Uber needs to be given a chance to reform now its 40,000 drivers face losing their jobs

Whether Transport for London is right or wrong to refuse to renew Uber’s licence to run its taxis in the capital, the timing and manner of the decision will be hugely damaging and disruptive to Uber’s 40,000 drivers, as well as its millions of passengers, and could have implications for the other towns and cities where Uber’s app is actively used.

In just a few weeks – assuming the appeal Uber has launched fails at the end of the 21-day process – every Uber driver will be faced with losing some or all of their livelihood. Some may join other, more conventional minicab companies, perhaps with even worse terms and conditions than those they currently enjoy with Uber. For others, it may be the end of the road.

For all its well-publicised shortcomings, Uber’s form of employment made perfect flexible sense for many of those contracted to it. Such freedom to work or not, and at what times, may be denied to them in the new regime. None will be able, in the short run at any rate, to opt to become black cab drivers because of the time taken for training and to acquire “The Knowledge”.

- _Data lines_:

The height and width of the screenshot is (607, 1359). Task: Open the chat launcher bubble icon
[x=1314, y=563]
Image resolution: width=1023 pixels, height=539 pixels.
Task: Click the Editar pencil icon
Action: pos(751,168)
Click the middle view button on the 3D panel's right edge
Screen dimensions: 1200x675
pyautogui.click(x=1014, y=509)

- _Problem requirements_: Set down the passage from the Uber licence editorial exactly as it appears, everything from "Whether Transport for" down to "is actively used.".

- _Task output_:
Whether Transport for London is right or wrong to refuse to renew Uber’s licence to run its taxis in the capital, the timing and manner of the decision will be hugely damaging and disruptive to Uber’s 40,000 drivers, as well as its millions of passengers, and could have implications for the other towns and cities where Uber’s app is actively used.